Pirates of the Caribbean is the most expensive franchise in film history, with “On Stranger Tides” costing nearly $400 million!

One major difference between writing a movie and writing a screenplay is cost. A novel is not necessarily meant to be made in a film, and the costs of settings, actors, and special effects are not an issue. However, in screenwriting, the opposite is true: everything that will be on the Big Screen will have a cost.

The word “budget” is one that screenwriters will hear constantly from producers, so it is best to keep this in mind when writing.
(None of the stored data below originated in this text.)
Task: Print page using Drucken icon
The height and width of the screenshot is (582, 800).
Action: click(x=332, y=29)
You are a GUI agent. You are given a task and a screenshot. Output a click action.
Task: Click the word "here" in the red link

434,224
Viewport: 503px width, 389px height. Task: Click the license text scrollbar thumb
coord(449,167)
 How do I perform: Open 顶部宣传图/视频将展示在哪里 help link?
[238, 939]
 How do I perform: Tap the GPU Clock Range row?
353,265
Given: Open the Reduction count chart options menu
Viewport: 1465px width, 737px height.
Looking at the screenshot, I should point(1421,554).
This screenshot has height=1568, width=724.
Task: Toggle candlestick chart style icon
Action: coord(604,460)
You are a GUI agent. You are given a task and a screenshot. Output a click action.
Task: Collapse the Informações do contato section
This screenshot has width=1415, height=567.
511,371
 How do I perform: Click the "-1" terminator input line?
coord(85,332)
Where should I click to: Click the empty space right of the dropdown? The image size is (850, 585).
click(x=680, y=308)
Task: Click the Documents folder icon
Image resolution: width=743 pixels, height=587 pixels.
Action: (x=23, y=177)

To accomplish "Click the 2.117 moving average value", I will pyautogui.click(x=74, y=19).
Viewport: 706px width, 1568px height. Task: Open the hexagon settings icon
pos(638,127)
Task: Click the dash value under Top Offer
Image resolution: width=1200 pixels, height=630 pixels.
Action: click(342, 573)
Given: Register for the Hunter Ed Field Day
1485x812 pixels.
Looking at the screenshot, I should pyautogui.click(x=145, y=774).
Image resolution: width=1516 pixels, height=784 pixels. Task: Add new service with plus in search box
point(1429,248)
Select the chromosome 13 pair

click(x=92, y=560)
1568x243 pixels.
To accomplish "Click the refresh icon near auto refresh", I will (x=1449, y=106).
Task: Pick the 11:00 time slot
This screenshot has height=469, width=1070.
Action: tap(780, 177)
Below, iUniverse offers tips on how to keep your story lean on costs and hence more attractive to movie houses.

Location: Any location that requires transportation and hotel rooms for an entire film crew and cast will be a sizeable expense, and you will be surprised at how expensive it can be to film in your own city or town. Our suggestion is to use locations that will have free access as much as possible. These include most public areas, though there will be paperwork and some restrictions.

Actors: Avoid the temptation to make a certain role dependent on one actor. It is extremely difficult for a studio to get a specific person at a given time. One further note is to minimize your use of child actors, as there tend to be huge scheduling conflicts with school and private tutoring, as well as all types of legal paperwork.

Weather: Weather is unpredictable and also difficult and costly to manufacture. Try your best to not make it a feature of the story or even a reference. “Cold” and “hot” are easier than snow and rain!

iUniverse always enjoys the opportunity to help future screenwriters improve their craft. Do keep in mind the importance of budgets to film houses at present, and there will be a better chance for your script to be well received.

Can you think of any other concerns when planning a movie?